*Directions for this task*
Go over the entries below line by line, copying each one that contains the word "computer".

Saved data entries:
※ ※ ※

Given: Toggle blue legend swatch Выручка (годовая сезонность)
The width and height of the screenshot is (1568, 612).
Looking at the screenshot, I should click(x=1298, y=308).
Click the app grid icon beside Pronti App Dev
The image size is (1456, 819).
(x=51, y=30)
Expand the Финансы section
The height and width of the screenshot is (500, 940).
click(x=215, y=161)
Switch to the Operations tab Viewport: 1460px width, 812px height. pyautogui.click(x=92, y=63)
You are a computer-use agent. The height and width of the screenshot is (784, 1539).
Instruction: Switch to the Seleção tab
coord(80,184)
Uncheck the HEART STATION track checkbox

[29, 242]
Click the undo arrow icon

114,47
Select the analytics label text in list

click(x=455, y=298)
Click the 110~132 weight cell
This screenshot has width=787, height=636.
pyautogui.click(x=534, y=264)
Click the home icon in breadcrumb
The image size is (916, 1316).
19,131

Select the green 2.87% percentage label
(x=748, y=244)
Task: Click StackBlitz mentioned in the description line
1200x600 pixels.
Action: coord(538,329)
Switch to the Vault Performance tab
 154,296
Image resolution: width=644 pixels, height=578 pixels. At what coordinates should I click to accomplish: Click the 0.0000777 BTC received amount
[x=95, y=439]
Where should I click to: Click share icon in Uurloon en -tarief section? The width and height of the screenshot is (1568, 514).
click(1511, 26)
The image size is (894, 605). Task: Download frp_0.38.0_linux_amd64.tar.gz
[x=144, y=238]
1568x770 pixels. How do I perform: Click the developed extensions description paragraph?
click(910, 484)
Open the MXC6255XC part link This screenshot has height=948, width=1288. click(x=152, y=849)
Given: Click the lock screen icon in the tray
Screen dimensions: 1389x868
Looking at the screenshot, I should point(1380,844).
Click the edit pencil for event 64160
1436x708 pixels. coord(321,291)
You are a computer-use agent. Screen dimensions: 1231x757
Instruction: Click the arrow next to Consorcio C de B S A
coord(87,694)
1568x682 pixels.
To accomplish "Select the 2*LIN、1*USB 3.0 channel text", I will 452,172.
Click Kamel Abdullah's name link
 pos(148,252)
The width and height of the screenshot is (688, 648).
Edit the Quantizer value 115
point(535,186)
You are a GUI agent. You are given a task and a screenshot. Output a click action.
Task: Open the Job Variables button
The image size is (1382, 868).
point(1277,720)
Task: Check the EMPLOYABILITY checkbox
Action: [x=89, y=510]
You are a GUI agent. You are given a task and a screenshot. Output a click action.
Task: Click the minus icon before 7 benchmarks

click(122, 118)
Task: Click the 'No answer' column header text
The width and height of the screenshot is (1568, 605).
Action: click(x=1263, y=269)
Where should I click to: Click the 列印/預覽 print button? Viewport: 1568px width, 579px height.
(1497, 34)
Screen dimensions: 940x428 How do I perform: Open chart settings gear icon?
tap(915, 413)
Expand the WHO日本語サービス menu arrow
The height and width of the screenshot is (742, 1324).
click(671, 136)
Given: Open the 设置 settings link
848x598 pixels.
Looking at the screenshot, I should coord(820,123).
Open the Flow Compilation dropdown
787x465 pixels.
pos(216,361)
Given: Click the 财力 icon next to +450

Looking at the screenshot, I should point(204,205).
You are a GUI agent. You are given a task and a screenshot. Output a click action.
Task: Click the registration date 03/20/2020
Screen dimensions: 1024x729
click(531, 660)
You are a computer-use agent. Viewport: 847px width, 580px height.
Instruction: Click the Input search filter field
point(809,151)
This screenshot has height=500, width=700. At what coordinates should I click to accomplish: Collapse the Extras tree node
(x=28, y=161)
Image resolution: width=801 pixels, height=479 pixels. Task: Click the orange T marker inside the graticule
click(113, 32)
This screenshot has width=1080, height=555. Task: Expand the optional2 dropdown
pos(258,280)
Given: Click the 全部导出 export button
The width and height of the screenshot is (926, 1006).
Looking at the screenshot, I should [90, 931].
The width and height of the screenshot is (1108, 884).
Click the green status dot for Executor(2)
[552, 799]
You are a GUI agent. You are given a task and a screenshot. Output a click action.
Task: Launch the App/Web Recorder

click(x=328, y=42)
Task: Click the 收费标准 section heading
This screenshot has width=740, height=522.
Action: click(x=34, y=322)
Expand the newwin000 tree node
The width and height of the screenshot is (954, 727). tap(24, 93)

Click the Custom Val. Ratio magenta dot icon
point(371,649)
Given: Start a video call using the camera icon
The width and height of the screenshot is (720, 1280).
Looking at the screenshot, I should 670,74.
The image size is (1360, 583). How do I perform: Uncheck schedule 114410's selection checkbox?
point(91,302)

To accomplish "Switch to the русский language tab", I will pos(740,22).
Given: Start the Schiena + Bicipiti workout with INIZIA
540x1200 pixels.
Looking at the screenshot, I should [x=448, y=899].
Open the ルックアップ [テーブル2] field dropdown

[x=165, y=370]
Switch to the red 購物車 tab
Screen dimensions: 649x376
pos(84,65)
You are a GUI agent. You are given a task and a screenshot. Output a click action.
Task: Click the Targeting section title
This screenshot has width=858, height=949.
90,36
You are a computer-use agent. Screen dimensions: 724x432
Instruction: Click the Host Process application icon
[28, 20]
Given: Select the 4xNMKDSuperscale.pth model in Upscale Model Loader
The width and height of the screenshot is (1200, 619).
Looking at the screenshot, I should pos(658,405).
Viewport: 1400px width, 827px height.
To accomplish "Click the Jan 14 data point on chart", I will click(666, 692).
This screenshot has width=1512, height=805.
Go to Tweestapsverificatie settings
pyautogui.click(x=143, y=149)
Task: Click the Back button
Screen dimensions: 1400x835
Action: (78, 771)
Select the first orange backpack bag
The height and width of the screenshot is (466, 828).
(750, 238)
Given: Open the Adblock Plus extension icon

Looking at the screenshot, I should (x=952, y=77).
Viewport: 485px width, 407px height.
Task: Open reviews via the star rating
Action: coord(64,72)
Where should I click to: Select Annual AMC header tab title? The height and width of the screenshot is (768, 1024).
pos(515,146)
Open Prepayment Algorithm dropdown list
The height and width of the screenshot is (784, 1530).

※ ※ ※

*Solution to the problem*
You are a computer-use agent. The height and width of the screenshot is (784, 1539).
You are a computer-use agent. Screen dimensions: 1231x757
You are a computer-use agent. Viewport: 847px width, 580px height.
You are a computer-use agent. Screen dimensions: 724x432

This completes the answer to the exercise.